Special to CosmicTribune.com, April 17, 2024

Geostrategy-Direct

By Richard Fisher

American allies Japan and Turkey have chosen divergent paths to the Moon: Japan via its longstanding alliance with the United States and Turkey via a new potentially problematic alliance with China.

Japan long ago decided that its alliance with the United States formed the basis for its ambitions to create a presence and profit on the Moon.

On April 9, 2024 NASA Administrator Bill Nelson, left, and Japan’s Minister of Education, Culture, Sports, Science and Technology Masahito Moriyama, signed an historic agreement for both countries to advance human exploration of the Moon. / NASA

In October 2020 Japan was one of the original co-signers of the Artemis Accords organized by the U.S. National Aeronautics and Space Administration (NASA) under the Trump Administration, to create set of guidelines for behavior on the Moon.

In January 2021 Japan and NASA finalized an agreement in which Japan would contribute to the Artemis Program’s Gateway small space station in lunar orbit that would serve as a staging point for manned and logistic missions to the Moon’s surface.

Japan agreed to contribute to Gateway’s habitation module (I-Hab) by building its “environmental control and life support system, batteries, thermal control and imagery components,” according to a NASA press release.

But on April 10 Japanese cooperation under Artemis reached a much higher level.

During Japanese Prime Minister Kishida Fumio’s summit in Washington with President Joe Biden it was agreed that a Japanese astronaut would be the first international astronaut as part of the Artemis Program to walk on the Moon.

A joint U.S. Japanese statement noted, “a shared goal for a Japanese national to be the first non-American astronaut to land on the Moon on a future Artemis mission, assuming important benchmarks are achieved.”

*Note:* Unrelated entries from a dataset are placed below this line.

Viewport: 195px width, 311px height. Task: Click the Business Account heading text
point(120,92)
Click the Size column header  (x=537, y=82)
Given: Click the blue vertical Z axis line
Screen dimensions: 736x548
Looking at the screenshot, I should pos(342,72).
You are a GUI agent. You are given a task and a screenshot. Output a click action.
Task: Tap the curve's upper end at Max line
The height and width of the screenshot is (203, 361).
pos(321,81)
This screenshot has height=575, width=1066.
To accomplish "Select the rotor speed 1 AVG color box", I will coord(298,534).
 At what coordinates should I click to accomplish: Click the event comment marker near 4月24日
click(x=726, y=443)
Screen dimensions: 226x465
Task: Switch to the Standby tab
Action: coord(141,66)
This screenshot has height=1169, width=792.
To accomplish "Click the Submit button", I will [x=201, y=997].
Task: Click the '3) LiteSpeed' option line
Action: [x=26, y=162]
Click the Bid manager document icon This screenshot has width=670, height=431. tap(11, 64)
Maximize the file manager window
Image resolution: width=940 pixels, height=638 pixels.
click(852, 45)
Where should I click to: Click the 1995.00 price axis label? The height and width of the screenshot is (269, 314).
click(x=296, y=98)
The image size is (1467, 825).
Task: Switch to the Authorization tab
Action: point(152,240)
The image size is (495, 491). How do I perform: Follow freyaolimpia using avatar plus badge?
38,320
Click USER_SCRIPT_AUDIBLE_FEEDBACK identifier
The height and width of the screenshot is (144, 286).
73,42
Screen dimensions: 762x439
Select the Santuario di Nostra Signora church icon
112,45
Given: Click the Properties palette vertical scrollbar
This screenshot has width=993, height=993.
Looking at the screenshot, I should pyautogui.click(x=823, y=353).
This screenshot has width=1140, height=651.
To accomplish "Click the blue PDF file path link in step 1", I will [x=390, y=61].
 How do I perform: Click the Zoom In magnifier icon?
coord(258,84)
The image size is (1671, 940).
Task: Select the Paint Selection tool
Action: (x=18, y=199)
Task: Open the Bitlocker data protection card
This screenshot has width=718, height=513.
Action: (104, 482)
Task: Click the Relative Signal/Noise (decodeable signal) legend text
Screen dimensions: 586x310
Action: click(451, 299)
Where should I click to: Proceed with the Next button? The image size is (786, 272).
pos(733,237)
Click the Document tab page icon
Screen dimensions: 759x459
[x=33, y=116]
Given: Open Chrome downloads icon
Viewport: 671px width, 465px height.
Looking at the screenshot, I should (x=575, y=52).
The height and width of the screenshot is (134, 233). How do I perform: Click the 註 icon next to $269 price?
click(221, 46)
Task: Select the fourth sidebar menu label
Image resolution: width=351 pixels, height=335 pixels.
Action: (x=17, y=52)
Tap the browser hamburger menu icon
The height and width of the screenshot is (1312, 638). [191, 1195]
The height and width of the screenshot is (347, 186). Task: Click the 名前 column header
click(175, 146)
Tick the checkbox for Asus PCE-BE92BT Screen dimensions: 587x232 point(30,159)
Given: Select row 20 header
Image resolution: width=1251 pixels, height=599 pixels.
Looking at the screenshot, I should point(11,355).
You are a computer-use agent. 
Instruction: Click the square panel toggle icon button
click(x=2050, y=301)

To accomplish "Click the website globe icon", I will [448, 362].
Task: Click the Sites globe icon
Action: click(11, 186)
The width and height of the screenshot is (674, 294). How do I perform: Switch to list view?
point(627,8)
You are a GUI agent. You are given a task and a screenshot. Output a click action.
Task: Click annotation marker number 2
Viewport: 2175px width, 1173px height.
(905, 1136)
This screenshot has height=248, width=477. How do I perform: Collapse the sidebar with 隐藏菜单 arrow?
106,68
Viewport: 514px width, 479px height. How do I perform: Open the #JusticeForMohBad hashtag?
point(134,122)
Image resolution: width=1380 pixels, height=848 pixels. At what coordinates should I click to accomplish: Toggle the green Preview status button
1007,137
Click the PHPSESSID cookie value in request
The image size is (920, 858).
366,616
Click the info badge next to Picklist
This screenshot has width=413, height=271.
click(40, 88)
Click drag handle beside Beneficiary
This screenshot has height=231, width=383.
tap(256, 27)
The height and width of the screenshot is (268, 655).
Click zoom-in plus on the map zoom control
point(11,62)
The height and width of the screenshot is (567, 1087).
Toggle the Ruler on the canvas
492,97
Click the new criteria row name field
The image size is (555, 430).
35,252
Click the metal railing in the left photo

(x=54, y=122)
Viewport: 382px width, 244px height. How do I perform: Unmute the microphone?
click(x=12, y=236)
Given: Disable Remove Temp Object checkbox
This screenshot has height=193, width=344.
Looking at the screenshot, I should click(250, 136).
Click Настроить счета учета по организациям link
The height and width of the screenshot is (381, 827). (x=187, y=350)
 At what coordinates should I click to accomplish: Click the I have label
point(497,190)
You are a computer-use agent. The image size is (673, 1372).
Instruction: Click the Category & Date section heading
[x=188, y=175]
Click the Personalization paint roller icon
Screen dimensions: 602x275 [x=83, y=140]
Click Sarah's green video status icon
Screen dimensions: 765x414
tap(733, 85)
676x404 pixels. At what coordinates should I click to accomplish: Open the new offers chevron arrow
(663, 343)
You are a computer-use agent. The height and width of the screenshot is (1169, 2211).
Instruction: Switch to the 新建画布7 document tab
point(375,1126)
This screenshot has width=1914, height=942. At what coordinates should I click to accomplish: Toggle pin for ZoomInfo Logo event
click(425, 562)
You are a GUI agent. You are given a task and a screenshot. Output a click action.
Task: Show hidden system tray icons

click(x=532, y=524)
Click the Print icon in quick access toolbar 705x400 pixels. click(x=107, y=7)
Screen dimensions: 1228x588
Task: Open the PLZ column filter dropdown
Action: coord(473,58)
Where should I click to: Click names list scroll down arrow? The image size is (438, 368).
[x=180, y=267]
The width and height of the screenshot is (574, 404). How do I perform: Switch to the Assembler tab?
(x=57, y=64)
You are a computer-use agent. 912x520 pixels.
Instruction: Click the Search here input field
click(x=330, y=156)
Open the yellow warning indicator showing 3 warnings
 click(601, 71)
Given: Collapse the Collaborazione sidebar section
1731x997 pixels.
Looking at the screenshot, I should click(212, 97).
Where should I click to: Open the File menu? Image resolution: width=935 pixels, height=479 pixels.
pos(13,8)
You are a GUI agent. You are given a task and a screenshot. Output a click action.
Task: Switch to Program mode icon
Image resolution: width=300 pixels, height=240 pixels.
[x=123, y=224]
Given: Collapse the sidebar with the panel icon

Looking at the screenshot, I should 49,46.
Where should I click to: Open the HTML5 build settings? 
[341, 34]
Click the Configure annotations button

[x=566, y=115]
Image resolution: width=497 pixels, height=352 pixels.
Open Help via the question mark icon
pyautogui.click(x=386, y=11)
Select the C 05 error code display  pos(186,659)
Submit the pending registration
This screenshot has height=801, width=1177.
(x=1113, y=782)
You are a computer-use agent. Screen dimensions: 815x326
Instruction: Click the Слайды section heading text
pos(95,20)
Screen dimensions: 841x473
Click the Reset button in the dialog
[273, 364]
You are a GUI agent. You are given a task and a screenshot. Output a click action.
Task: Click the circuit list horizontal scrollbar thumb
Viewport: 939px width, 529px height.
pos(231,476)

The day before, NASA and Japan agreed that, “Japan will design, develop, and operate a pressurized rover for crewed and uncrewed exploration on the Moon. NASA will provide the launch and delivery of the rover to the Moon as well as two opportunities for Japanese astronauts to travel to the lunar surface,” according to a NASA statement.

NASA Administrator Bill Nelson said, “America no longer will walk on the Moon alone. With this new rover, we will uncover groundbreaking discoveries on the lunar surface that will benefit humanity and inspire the Artemis Generation.”